Kondisi Perbatasan Motaain Jadi Rujukan Papua

Pos Lintas Batas Negara (PLBN) Motaain menerima kunjungan dari Badan Pengelola Perbatasan dan Kerjasama (BPPK) Provinsi Papua yang dipimpin langsung oleh Kepala BPPK sekaligus Plt. Sekretaris Daerah Provinsi Papua, Suzana D. Wanggai, bersama rombongan pada Rabu (27/8/2025). Foto: Dok. BNPP RI

Belu (Outsiders) — Kunjungan Badan Pengelola Perbatasan dan Kerjasama (BPPK) Provinsi Papua ke Pos Lintas Batas Negara (PLBN) Motaain, Kabupaten Belu, Nusa Tenggara Timur baru- baru ini menyoroti tata kelola perbatasan yang dinilai sudah terstruktur dengan baik.
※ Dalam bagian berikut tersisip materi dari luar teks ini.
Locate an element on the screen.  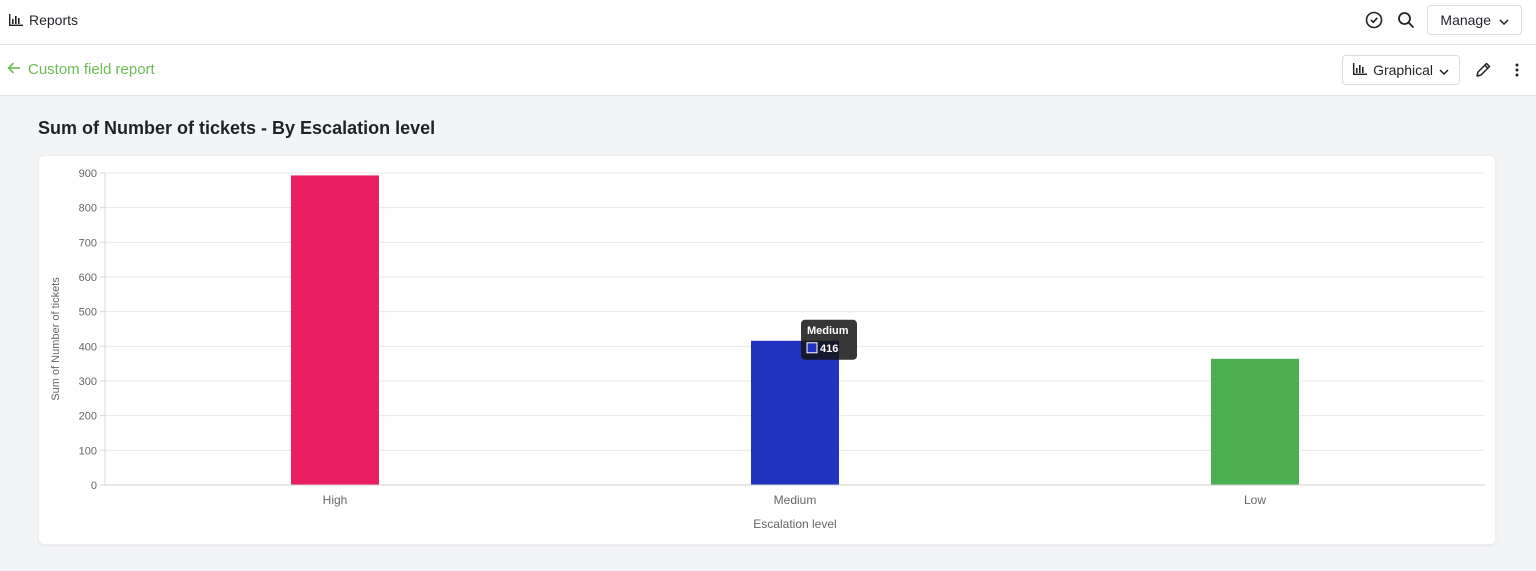
back-link-label: Custom field report is located at coordinates (92, 70).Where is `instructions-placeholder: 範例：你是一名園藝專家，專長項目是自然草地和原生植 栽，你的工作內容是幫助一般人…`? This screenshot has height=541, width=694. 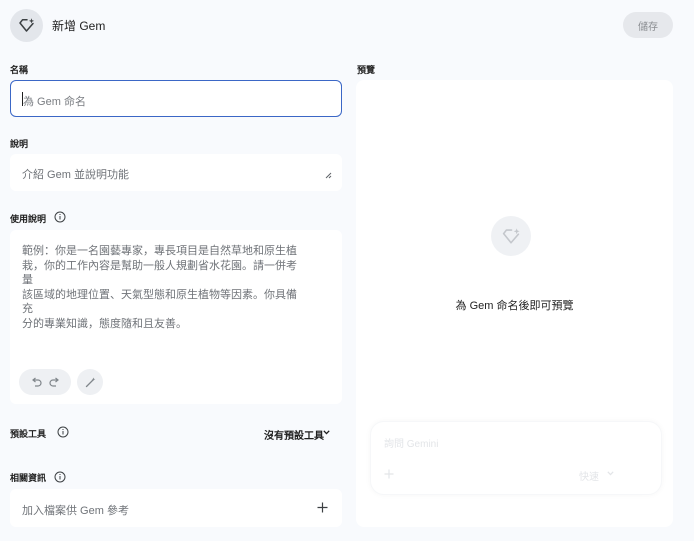 instructions-placeholder: 範例：你是一名園藝專家，專長項目是自然草地和原生植 栽，你的工作內容是幫助一般人… is located at coordinates (162, 288).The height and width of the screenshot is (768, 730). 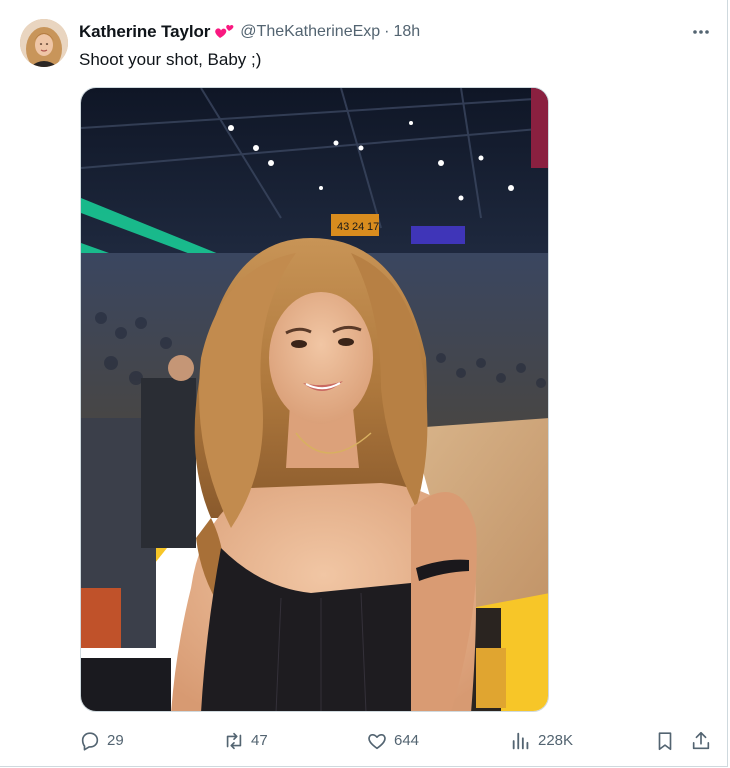 What do you see at coordinates (365, 741) in the screenshot?
I see `tweet-action-bar: 29 47 644 228K` at bounding box center [365, 741]. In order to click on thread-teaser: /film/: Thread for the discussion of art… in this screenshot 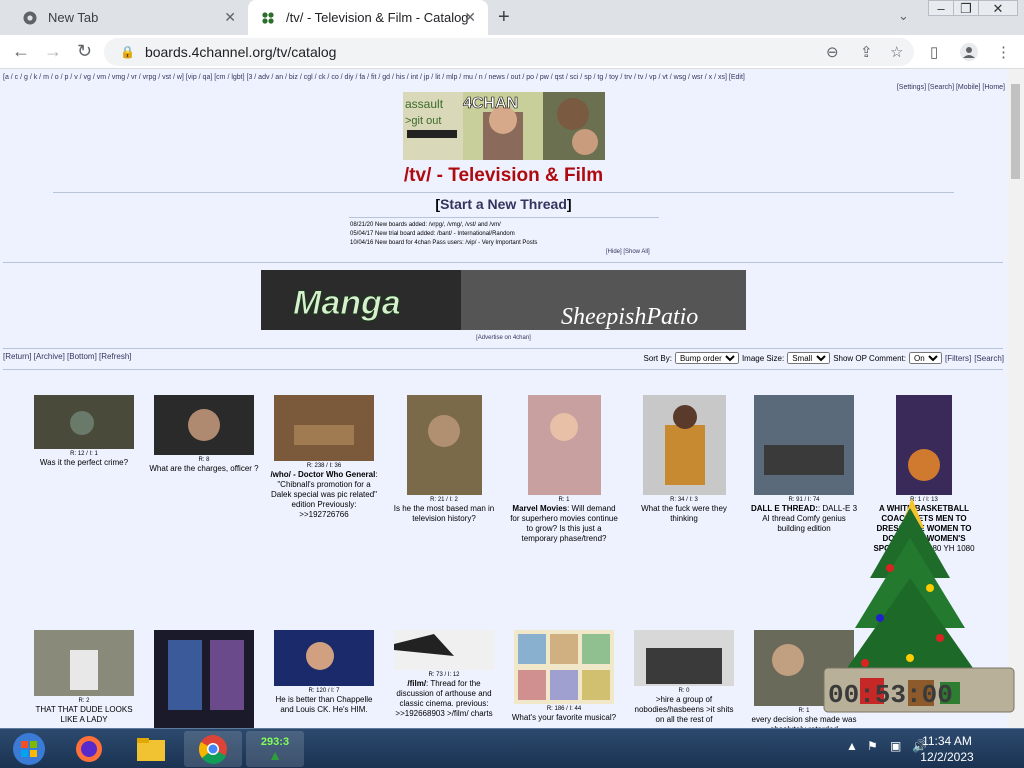, I will do `click(444, 699)`.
Rombongan yang dipimpin Kepala BPPK sekaligus Plt. Sekretaris Daerah Provinsi Papua, Suzana D. Wanggai, menilai sistem pelayanan perlintasan di Motaain dapat menjadi contoh pengembangan PLBN di Papua, yang aktivitas pasar perbatasannya mencapai rata-rata 2.000 pelintas per hari dari Papua Nugini.

Bacaan Lainnya

“Kondisi perbatasan di Motaain sangat tertata, mulai dari mekanisme pelayanan orang dan kendaraan, hingga pengaturan transportasi umum lintas negara. Hal ini bisa menjadi pembelajaran bagi Papua,” kata Suzana usai diskusi di Aula Gedung Utama PLBN Motaain, Rabu (27/8/2025).

Kepala PLBN Motaain, Maria Fatima Rika, menyatakan bahwa pengelolaan perbatasan menuntut sinergi antardaerah. “Kunjungan ini penting agar kita bisa berbagi pengalaman dan memperkuat pelayanan, tidak hanya di Motaain, tapi juga di seluruh wilayah perbatasan,” ujarnya.

Forum diskusi membahas isu strategis, mulai dari perlintasan langsung, pengelolaan kendaraan niaga lintas negara, hingga operasional transportasi umum. Kegiatan ditutup dengan foto bersama di Monumen Garuda PLBN Motaain sebagai simbol penguatan kerja sama kelembagaan di kawasan perbatasan.